Entries for locating words and elements
————

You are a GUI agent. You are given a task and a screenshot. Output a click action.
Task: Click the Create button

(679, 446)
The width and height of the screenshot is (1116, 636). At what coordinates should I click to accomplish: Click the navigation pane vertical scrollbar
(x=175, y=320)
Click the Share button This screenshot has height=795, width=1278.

————

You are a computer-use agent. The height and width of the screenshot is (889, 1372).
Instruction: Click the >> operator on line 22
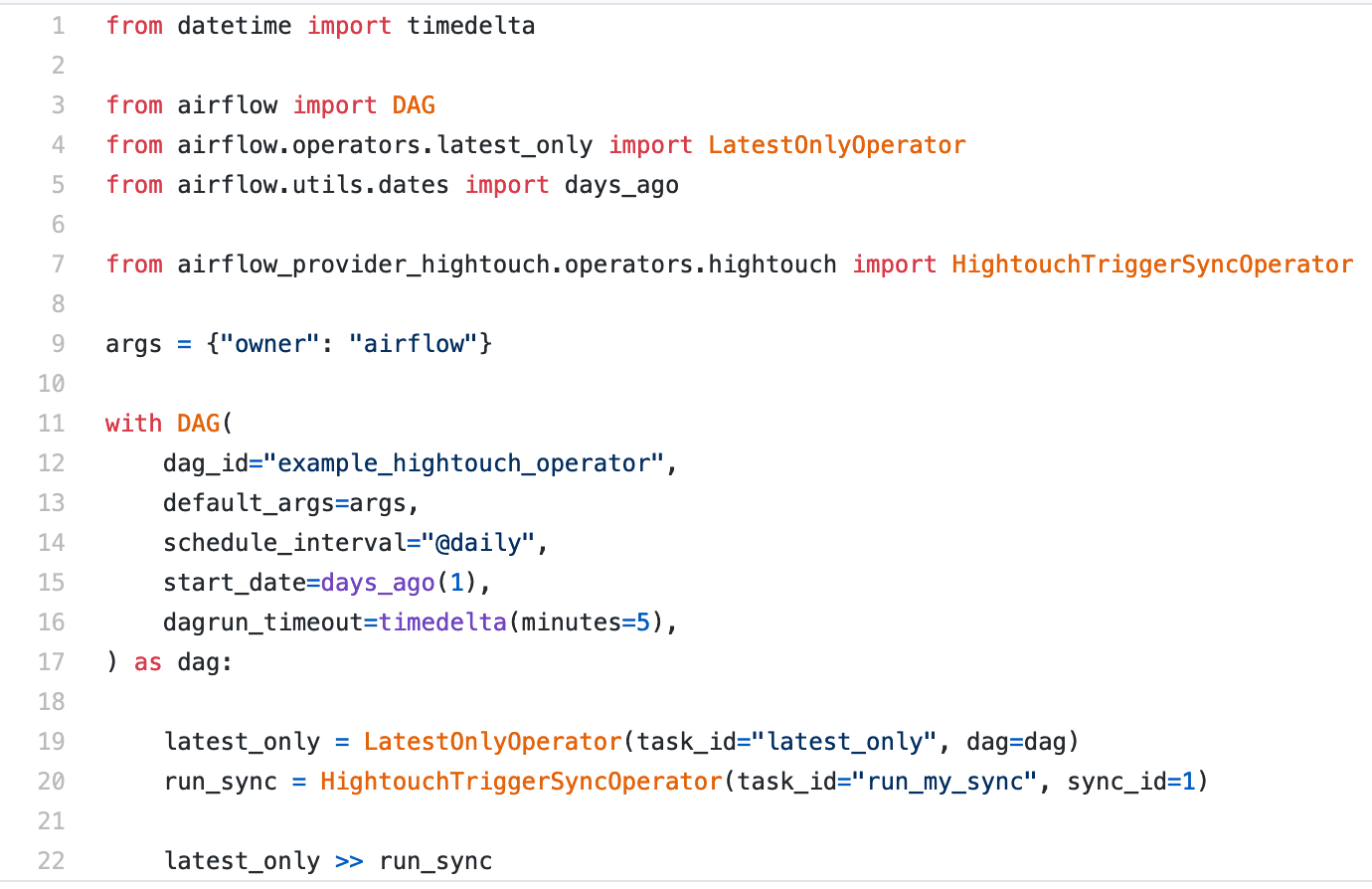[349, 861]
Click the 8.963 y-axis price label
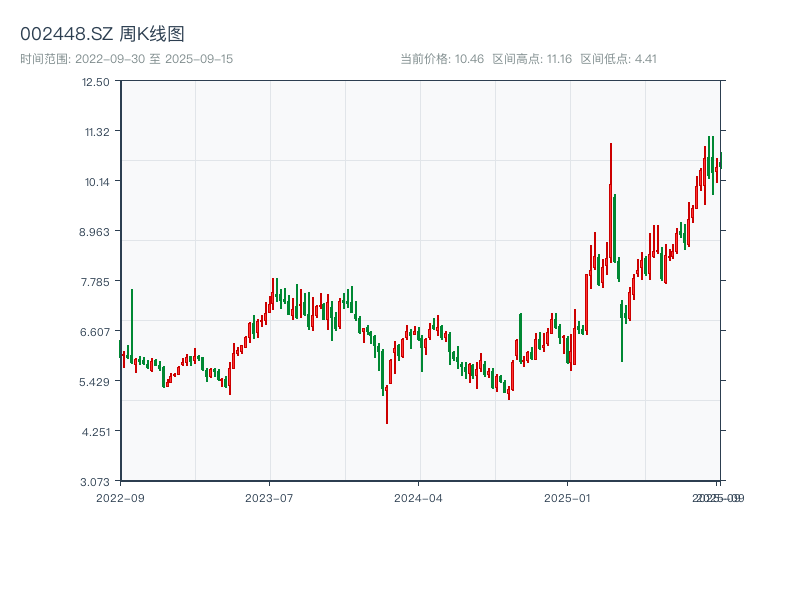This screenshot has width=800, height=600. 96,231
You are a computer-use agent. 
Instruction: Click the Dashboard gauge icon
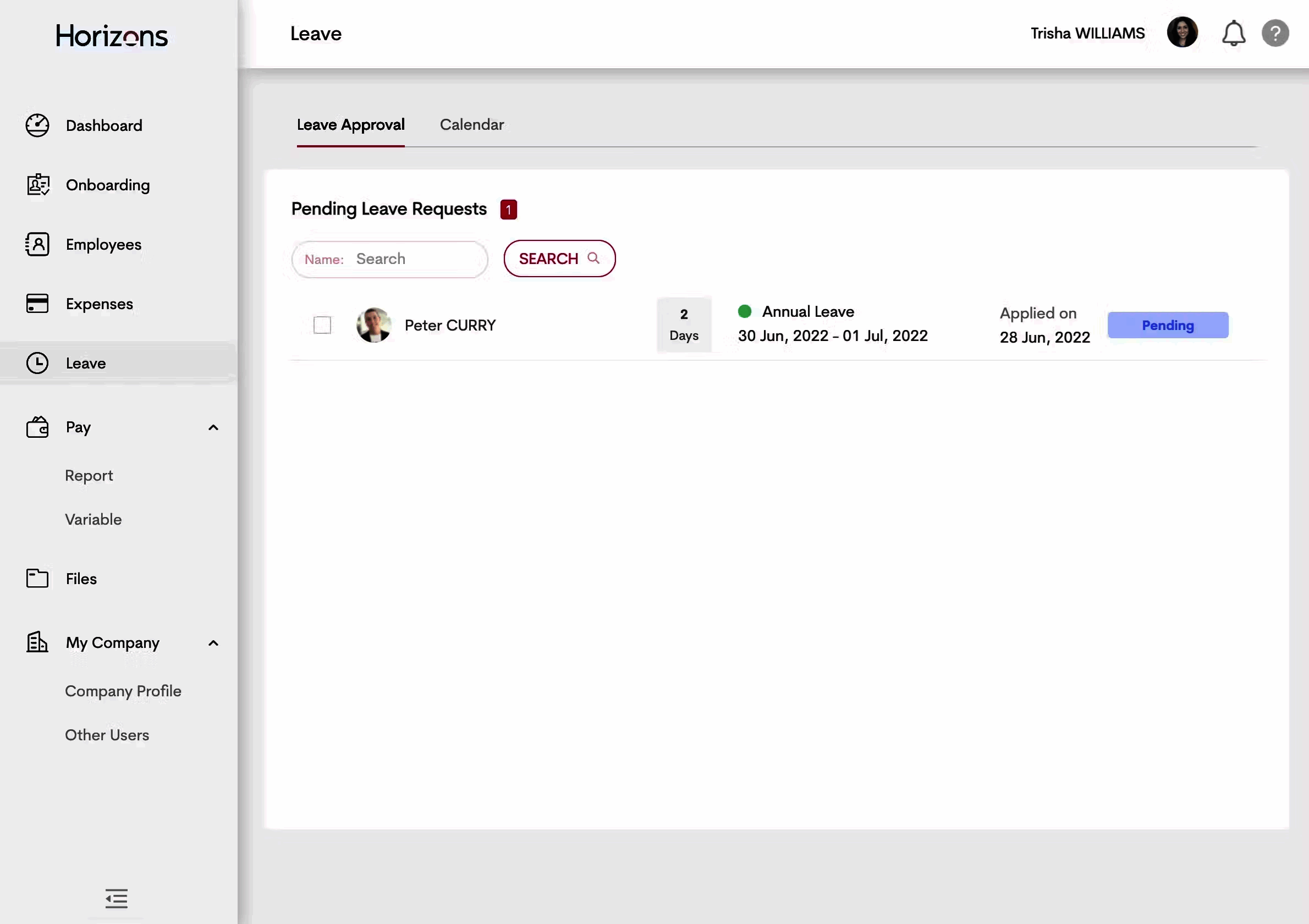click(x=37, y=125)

————

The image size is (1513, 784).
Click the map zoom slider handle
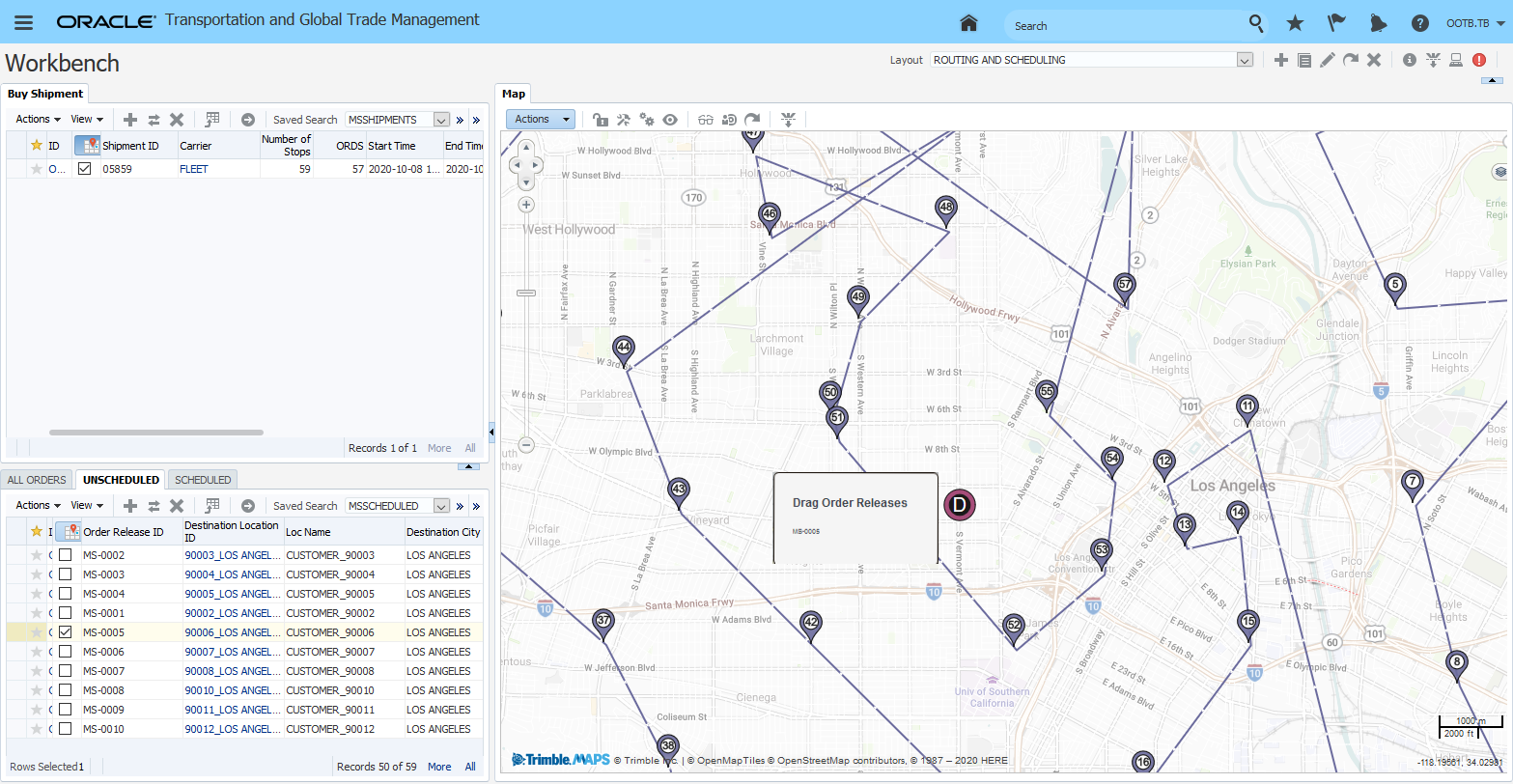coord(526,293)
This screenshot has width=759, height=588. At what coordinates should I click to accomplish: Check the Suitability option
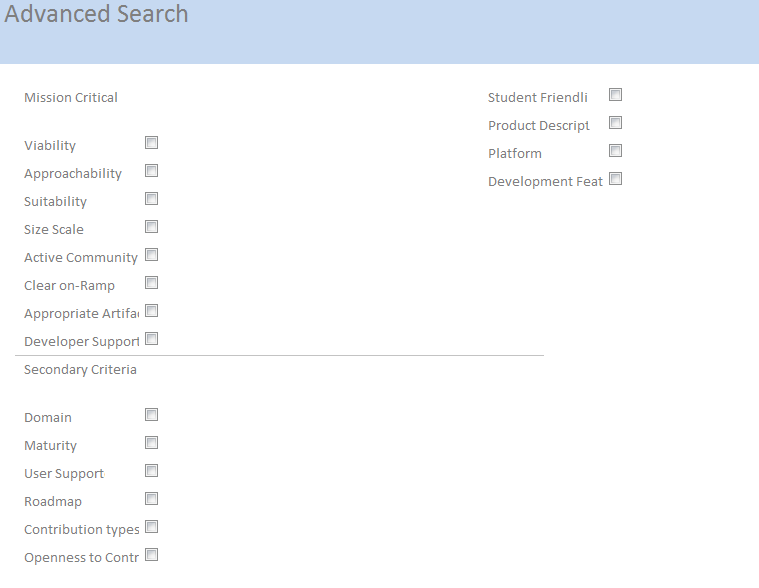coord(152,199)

————

AIM
Rewrite the entries in the stretch from the line containing "You are a computer-use agent. The" through the line containing "click(x=37, y=125)", swapping "Instruction" for "Task" and leaving everything else unchanged. Give only those lines, without the pictures.

EXERCISE RESPONSE
You are a computer-use agent. The height and width of the screenshot is (889, 1372).
Task: Click the >> operator on line 22
[349, 861]
Click the 8.963 y-axis price label
This screenshot has width=800, height=600. 96,231
You are a computer-use agent. 
Task: Click the Dashboard gauge icon
click(x=37, y=125)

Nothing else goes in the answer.